Zega mengendikan bahunya acuh, "dia bukan pacar Zega ma. Temen." Jawabnya.
"Kamu pikir deh, sayang. Mana ada temen sebaik itu?" Sonya dengan heran.
"Ya pokoknya, kak Hadden nggak lebih dari sekadar temen Zega ma. Zega cuma menganggap kak Hadden kakak aja." Balas Zega memanyunkan bibirnya yang sudah kering, "mama mah nggak percayaan." Lanjutnya masih belum puas menyangkal.
Sonya menatap wajah putri semata wayangnya. Lalu menghela napas.
"Kamu yakin?" Sonya bertanya. Dan Zega malah menunjukkan wajah bingungnya, "mama cuma takut. Lagian kamu nggak pernah cerita apa-apa. Taunya udah sembuh." Ucap Sonya.
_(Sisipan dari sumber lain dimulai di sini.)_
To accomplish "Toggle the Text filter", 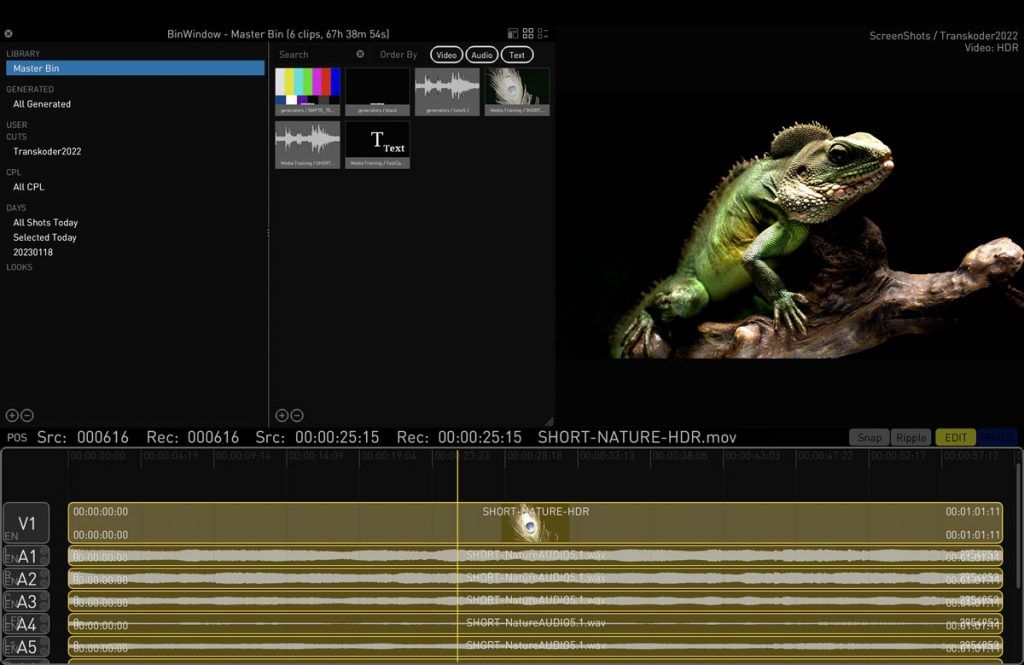I will (517, 55).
"Awalnya Zega juga bingung. Tapi kak Hadden emang sebaik itu ma. Zega percaya kak Hadden nggak akan ngecewain Zega. Kak Hadden beda." Ucap Zega.
"Fine. Kalau kamu ngerasa gitu, ya udah. Mama cuma khawatir. Kalau misal kamu nggak bisa, kamu harus jauhin dia. Mama nggak mau kamu kenapa-kenapa. Karena mama cuma punya kamu. Kamu harus selalu sehat. Oke?" Dan Zega mengangguk seraya mengulas senyumnya.
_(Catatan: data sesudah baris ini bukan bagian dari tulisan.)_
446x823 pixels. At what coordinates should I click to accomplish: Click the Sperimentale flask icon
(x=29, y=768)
"Oh iya. Bilang sama Hadden besok mama mau ketemu."
"Mama mau ngomong apa?" Tanya Zega.
"Tentang kamu lah. Apa lagi?" Balas Sonya dan beranjak dari kamar Zega. Mungkin akan siap-siap pergi ke kantor. Sedangkan Zega malah menghayal tentang pertemuan Sonya dan Hadden besok.
Setelah masuk sekolah lagi Zega harus mengikuti kemanapun Hadden pergi. Cowok itu makin overprotektif. Yang tandanya selalu di sisi Hadden sama saja dengan dia berada di sekeliling F4. Untuk ketiga kalinya Zega masih saja belum terbiasa. Tapi untungnya kali ini ada Kirana yang ikut bergabung jadi Zega tidak cewek sendiri dari keempat cowok di sana.
"Lo kelas berapa, btw?" Tanya Kirana. Zega memasang wajah terkejutnya. Dilihat dari sedekat ini pacar dari si ketos Rajendra memang luar biasa.
"Hei? Lo denger gue?" Kirana melambaikan tangannya di depan wajah Zega. Zega sendiri langsung tersentak. Bodohnya dia malah terkagum sampai lupa menjawab pertanyaan Kirana tadi.
"Eh sorry kak. Lo cantik banget diliat dari sedekat ini." Jawab Zega dengan jujur. Kirana terkikik.
"Duh makasih. Lo juga cantik kok." Balasnya tersipu malu.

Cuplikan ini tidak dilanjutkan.